The output frame 117 an be streamed out of the output circuit of the minimum memory convolver 105 as a stream of output data values 115 or convolution values 115. The stream of convolution values 115 can be streamed to a data sink 116 that can store or further process the output frame 117. For example, the output stream 117 can be the input stream of data for another minimum memory convolver.
As the third row of the input frame is clocked in, convolution values are clocked out and new partial sums are written into the sum values store. The order of operations can be important because the new partial sums overwrite the previously stored partial sums.
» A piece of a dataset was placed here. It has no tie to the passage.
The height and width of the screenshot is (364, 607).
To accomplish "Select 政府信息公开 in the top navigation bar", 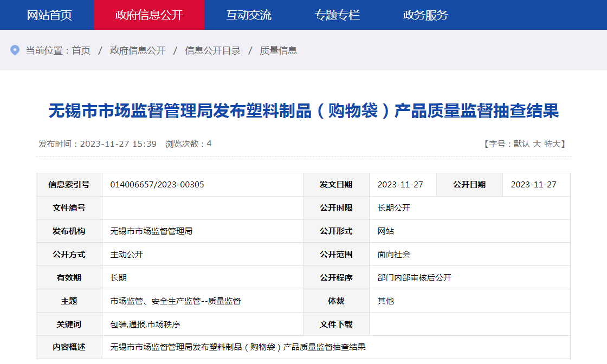I will pyautogui.click(x=149, y=15).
Looking to the figure, it is seen that convolution value O0,0=PS0+(f2,0*w2,0)+(f2,1*w2,1)+(f2,2*w2,2) which indicates that the previously calculated partial sum is added to the multiplication products for the last kernel row. As soon as it is calculated O0,0 can be clocked out of the minimum memory convolver without being stored by the minimum memory convolver. Perhaps in parallel with calculating O0,0, a new partial sum is calculated and stored in the sum value store circuit: PS0=(f2,0*w0,0)+(f2,1*w0,1)+(f2,2*w0,2). This new partial sum will be accumulated into convolution value 0,1, O0,1. The critical timing aspect that allows for the reduced memory in the partial sum value store circuit is that the value stored in PS0 is accumulated into O0,0 before PS0 is overwritten by the new partial sum.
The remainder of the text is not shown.